Lukisannya Dullah |
Suara
deru motor di jalanan depan rumah cukup memekakkan telinga. Sambil sedikit
membuka mata, disampingku masih tertidur pulas seorang perempuan. Kepala ini
sedikit pusing. Malam yang cukup buruk bagiku. Badan meriang di tengah derasnya
hujan yang bersahutan di luar sana. Tidak seperti perempuan itu. Terlihat
sekali menikmati hujan di malam sahdu. Sampai tak tau kalau aku sudah melihat
paginya dunia terlebih dahulu. Aku masih ingat sebuah ungkapan, “Pagi menjadi
berkesan bukan karena pagi, tapi dengan siapa kita di waktu pagi”.
Di
rumah mungil yang halaman belakangnya lebih luas dari halaman depannya, aku
tinggal bersama 2 perempuan. Kebetulan aku lelaki satu-satunya. Sudah hampir 2
bulan aku hanya terbaring di kasur. Bahkan tuk beranjakpun aku tak mampu. Dua
perempuan itulah yang membantuku selama ini. Dari membuatkan asupan makanan dan
membersihkan sisa kotoran buang air kecil dan besar.
Akupun
tahu, kadang mereka menggerutu. Disibukkan dengan pekerjaan di siang harinya,
tentunya malam hari adalah saat ketika penat dilepaskan dengan sangat di kamar
tidur. Tapi apa dayaku, hanya mereka yang kuharapkan membantuku. Kadang mereka
bergantian menjagaku.

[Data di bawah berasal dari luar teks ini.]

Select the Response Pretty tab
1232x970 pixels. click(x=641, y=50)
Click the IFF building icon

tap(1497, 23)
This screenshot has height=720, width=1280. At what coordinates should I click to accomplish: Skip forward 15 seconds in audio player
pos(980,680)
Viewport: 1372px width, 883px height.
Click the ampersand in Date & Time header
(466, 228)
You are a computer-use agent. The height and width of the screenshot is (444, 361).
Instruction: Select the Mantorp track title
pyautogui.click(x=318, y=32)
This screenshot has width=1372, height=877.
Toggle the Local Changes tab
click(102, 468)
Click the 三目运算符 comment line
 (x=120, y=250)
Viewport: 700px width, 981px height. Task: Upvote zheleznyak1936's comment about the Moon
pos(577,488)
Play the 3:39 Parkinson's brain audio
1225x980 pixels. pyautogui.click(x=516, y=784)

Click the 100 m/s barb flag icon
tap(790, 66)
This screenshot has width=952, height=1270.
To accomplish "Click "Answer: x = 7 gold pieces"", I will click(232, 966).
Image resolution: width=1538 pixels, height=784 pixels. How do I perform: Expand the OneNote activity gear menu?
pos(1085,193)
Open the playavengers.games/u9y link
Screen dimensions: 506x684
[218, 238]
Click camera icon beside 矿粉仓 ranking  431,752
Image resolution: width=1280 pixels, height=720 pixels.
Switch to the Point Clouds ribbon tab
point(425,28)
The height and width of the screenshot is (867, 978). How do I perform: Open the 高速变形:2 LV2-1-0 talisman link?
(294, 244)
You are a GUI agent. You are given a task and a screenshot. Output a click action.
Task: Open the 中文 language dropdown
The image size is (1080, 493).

Sekedar memastikan bahwa aku tak membasahi kasur dengan
air seniku. Semacam kerja shif seperti di perusahaan. Jika petang mulai
berselang, aku sebenarnya sudah berusaha buang air kecil agar sepanjang malam
tak terasa. Tapi apa daya, udara dingin di luar sana membuyarkan rencana.
Pagi
ini aku bosan di dalam kamar. Kucoba mandiri berdiri, tapi apa daya aku tak
sanggup. Badan ini terasa sangat berat. Aku takut jatuh dari ranjang dan malah
membuat mereka marah. Perempuan pertama sibuk di dapur menyiapkan sarapan
sedangkan perempuan kedua bersolek bersiap berangkat kerja. Pagi adalah saat
tersibuk di rumahku. Tapi pagi ini keinginanku tuk sekedar melihat orang
berlalu lalang di depan rumahku tak tertahankan. Sekedar melihat embun yang
menetes di dedaunan. Atau menikmati hembusan angin dari balik bukit yang
menyiratkan kebebasan pikiran.
Aku
tak tau sampai kapan kedua perempuan itu dengan sabar merawatku. Ingin rasanya
segera meringankan beban mereka dengan membalas segala tindakannya. Tak lupa
segenap doa terpanjat. Bersama hembusan angin yang sedikit menyayat. Di balik
rumah, sayup-sayup terdengar suara motor pertanda perempuan kedua segera
berangkat kerja. Pemandangan yang cukup asing bagiku selain melihatnya langsung
memacu motornya di waktu pagi.. Perlahan suara deru motor menghilang seiring
dengan masuknya siluet sinar mentari menembus sela-sela jendela.
****
Sore
itu hujan sedang marah. Anginpun ikut-ikutan memperburuk suasana. Suara pintu
tertutup dengan paksa sedikit memekakkan telinga. Kedua perempuan itu sibuk
mencari timba tuk mewadahi air yang menetes dari atap yang bocor. Saat itu aku
sedang lapar dan dahaga. Ingin rasanya berteriak, perut terasa teraduk oleh 2
tembang keroncong jawa. Aku sudah tak kuat lagi, hingga pipi ini basah oleh air
mata. Tak sederas hujan di luar sana. Tapi cukup pedih terasa di dada.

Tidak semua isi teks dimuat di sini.